======== SELECTED PASSAGE ========
# Looking for Guitar Teacher in Bloor/Jane area



## z0z0 (Feb 19, 2009)

As title says, looking for an affordable guitar teacher in the Bloor/Jane area in Toronto.

My friend is going to one guy that charges $25 for 30 minutes which I think is a bit much.


----------



## SUBnet192 (Mar 8, 2009)

z0z0 said:


> As title says, looking for an affordable guitar teacher in the Bloor/Jane area in Toronto.
> 
> My friend is going to one guy that charges $25 for 30 minutes which I think is a bit much.


In my area (in Quebec) it's about 27$ per hour in commercial establishments. I've usually paid about 25$ per hour outside of schools.

Marc


----------



## Duster (Dec 28, 2007)

I don't know what lessons are supposed to go for, but I know that KAOS Music, at Bloor & Royal York, charge about $25 per half-hour. They're a good shop and have some good teachers, so I'd recommend them, if you come around to finding their prices acceptable. 

I figure you have to pay at least what someone's time is worth, plus cover some of their costs for overhead, equipment, etc. The guy who fixed my washing machine last week charged about $80 per hour. The guy who fixes my motorcycle charges about $60 per hour. They're nice guys and everything, but I don't think they've got the creativity, talent, and soul that I'm looking for in a guitar instructor. Not to mention, they're not exactly teaching motorcycle repair or washing-machine repair courses. My guess is, they'd charge a lot more per hour if I asked them to do that...

Just a little food for thought.

--- D


----------



## hollowbody (Jan 15, 2008)

I'm with Duster on this one. I think $25-ish/30 mins is about standard.

However, I'm also looking for a good teacher in the Bloor and Jane/Runnymede area, so I'll bump this up!


----------



## SUBnet192 (Mar 8, 2009)

hollowbody said:


> I'm with Duster on this one. I think $25-ish/30 mins is about standard.
> 
> However, I'm also looking for a good teacher in the Bloor and Jane/Runnymede area, so I'll bump this up!
========
**GIVEN INSTRUCTION 1**
According to the guitar-lessons thread, where is KAOS Music located?
**GIVEN INSTRUCTION 2**
Decide whether each statement agrees with the guitar-lessons thread, and answer yes or no with the deciding words quoted from it: (a) The friend's teacher charges $25 for 30 minutes. (b) The motorcycle mechanic charges about $80 per hour. (c) Lessons at commercial establishments in Quebec cost about 27$ per hour.
======== INFORMATION GIVEN ========
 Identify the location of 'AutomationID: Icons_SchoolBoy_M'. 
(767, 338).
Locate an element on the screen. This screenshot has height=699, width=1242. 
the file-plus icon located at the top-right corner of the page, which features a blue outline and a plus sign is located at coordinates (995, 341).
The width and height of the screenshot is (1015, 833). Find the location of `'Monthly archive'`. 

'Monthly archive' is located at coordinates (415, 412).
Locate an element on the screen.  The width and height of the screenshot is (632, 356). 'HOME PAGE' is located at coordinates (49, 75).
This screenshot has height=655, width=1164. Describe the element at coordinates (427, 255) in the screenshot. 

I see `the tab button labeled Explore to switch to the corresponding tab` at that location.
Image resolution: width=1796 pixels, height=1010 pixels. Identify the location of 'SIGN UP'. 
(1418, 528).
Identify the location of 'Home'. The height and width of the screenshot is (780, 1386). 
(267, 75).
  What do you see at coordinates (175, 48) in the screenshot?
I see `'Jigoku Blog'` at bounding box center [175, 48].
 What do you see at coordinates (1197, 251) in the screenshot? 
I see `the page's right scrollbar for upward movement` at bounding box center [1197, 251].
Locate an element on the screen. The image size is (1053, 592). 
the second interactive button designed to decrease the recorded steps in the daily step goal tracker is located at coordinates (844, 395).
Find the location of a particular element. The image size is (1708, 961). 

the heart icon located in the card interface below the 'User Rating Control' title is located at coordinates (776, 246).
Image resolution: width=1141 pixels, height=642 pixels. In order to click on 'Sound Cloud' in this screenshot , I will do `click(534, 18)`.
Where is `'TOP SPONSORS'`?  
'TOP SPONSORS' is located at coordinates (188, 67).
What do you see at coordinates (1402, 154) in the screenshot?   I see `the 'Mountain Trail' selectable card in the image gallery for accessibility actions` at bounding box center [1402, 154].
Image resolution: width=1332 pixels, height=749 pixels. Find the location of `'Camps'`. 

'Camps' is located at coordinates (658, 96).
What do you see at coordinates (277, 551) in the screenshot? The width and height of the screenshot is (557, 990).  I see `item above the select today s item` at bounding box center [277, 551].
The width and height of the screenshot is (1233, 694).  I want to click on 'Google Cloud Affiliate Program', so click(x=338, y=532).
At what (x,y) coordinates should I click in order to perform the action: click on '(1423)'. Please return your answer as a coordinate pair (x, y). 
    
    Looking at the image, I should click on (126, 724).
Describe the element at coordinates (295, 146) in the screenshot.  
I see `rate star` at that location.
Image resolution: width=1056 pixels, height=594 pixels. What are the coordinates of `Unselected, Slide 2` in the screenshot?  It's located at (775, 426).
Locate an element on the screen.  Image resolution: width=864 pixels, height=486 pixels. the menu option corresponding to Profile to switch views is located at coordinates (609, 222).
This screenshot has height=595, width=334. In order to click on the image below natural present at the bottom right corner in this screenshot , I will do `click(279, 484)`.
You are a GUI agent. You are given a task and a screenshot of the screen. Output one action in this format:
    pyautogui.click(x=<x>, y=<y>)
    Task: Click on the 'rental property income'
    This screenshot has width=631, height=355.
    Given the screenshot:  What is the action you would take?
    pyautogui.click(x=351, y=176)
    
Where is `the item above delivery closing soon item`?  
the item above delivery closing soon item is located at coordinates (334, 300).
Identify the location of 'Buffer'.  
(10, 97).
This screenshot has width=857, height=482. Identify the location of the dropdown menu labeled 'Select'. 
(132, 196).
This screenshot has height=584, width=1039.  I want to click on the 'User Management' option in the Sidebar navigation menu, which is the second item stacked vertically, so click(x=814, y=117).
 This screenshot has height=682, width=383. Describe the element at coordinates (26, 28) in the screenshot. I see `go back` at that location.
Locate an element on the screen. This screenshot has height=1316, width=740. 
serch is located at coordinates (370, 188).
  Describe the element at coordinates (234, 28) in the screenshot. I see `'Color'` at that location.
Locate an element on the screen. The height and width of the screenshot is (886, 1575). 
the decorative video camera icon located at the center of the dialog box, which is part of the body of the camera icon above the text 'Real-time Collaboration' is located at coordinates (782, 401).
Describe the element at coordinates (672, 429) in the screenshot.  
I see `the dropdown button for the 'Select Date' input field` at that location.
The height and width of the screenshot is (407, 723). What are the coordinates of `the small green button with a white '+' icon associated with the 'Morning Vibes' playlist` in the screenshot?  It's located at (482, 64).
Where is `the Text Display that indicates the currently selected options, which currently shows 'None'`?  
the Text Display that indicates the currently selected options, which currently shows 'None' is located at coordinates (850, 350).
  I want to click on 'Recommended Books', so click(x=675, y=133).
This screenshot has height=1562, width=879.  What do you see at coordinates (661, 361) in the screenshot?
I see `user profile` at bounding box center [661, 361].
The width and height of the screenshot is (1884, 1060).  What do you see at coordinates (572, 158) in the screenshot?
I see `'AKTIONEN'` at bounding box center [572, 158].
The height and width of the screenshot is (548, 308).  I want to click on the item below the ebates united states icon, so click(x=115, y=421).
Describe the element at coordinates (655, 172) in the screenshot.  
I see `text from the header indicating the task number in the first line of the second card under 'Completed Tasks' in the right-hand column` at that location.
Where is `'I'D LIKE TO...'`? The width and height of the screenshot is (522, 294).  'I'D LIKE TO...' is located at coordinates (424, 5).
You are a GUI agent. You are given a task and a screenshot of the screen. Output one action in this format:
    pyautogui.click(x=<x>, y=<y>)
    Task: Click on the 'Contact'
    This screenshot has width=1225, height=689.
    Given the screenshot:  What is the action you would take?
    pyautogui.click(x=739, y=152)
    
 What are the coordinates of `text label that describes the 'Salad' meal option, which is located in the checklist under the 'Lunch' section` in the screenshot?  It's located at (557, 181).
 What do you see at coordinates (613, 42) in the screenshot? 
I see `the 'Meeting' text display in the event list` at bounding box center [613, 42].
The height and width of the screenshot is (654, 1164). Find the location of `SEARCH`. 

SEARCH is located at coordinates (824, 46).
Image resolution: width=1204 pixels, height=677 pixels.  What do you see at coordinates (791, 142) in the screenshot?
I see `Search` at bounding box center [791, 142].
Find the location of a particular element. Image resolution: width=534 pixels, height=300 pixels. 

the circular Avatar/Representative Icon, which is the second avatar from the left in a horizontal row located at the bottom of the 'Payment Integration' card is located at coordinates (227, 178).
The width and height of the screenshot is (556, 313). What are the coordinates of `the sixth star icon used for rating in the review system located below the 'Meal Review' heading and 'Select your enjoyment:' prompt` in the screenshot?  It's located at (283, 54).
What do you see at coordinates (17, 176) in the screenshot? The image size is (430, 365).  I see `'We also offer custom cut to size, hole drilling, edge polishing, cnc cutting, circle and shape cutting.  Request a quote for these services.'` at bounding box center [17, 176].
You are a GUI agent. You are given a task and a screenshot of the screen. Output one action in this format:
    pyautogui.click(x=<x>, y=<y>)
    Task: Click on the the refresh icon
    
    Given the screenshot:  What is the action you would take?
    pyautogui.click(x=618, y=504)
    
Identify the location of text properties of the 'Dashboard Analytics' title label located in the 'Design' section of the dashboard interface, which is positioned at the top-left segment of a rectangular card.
========
**FULL RESPONSE 1**
At Bloor & Royal York.

**FULL RESPONSE 2**
(a) Yes: "one guy that charges $25 for 30 minutes"
(b) No: "The guy who fixes my motorcycle charges about $60 per hour."
(c) Yes: "it's about 27$ per hour in commercial establishments"